Robert Silverberg has won five Nebula Awards, four Hugo Awards, and the prestigious
Prix Apollo. He is the author of more than one hundred science fiction and fantasy novels -- including the best-selling Lord Valentine trilogy and the classics
Dying Inside and
A Time of Changes -- and more than sixty nonfiction works. Among the sixty-plus anthologies he has edited are
Legends and
Far Horizons, which contain original short stories set in the most popular universe of Robert Jordan, Stephen King, Ursula K. Le Guin, Gregory Benford, Greg Bear, Orson Scott Card, and virtually every other bestselling fantasy and SF writer today. Mr. Silverberg's Majipoor Cycle, set on perhaps the grandest and greatest world ever imagined, is considered one of the jewels in the crown of speculative fiction.

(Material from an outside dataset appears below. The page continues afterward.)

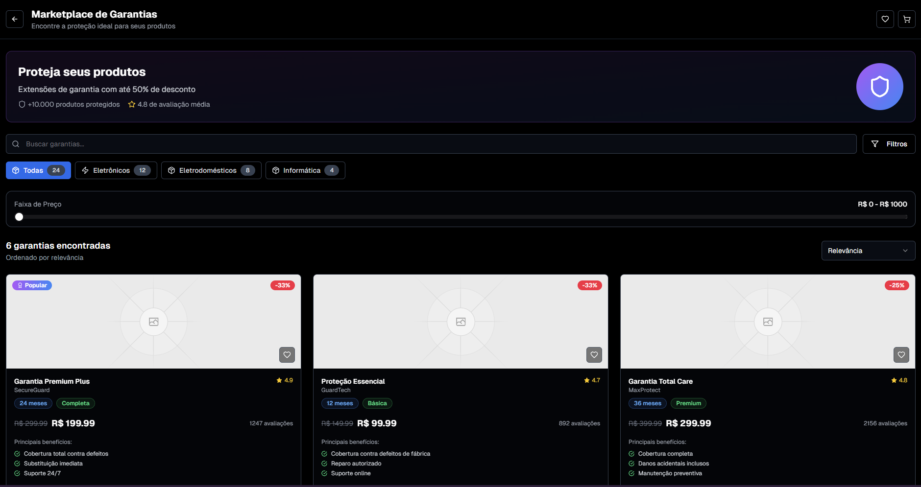Click the Popular badge on first card
The image size is (921, 487).
pos(32,285)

The third book of bestseller Silverberg's widely praised Prestimion Trilogy, also the concluding volume of his Majipoor cycle, abounds in rich description of a vast planet peopled by 15 billion beings of several species and ruled by two human kings. Unfortunately, Silverberg seems so enraptured with Majipoor and the history he's created for it that he languishes lovingly in flashbacks and recapitulations that prevent his slim plot, centered on the transfer of power from Coronal Lord Prestimion to Prince Dekkeret, from getting underway until well into the present novel. Delightful as his many fans may find his excursions into extraterrestrial geography, biology and alien religious cults, their sheer quantity detracts here from the potentially intriguing interplay of character in the context of generational torch-passing, as the fortyish Dekkeret assumes his Coronalhood and the once wily and vigorous Prestimion settles into incipient geezerhood. Minor characters, many familiar from earlier volumes, play their expected supporting roles. The most effectively drawn is the fiery swordsman and High Spokesman, Septach Melayn, but even his self-sacrifice, which saves the world for Dekkeret, is lost amid the pomp and pageantry, the might and majesty of Majipoor, the real protagonist of this lengthy cycle of novels, in which inventive language and vivid alien landscapes reign supreme. (June 12)Forecast: With blurbs from Robert Jordan and Ursula le Guin, Silverberg should once again climb genre bestseller lists with this concluding volume.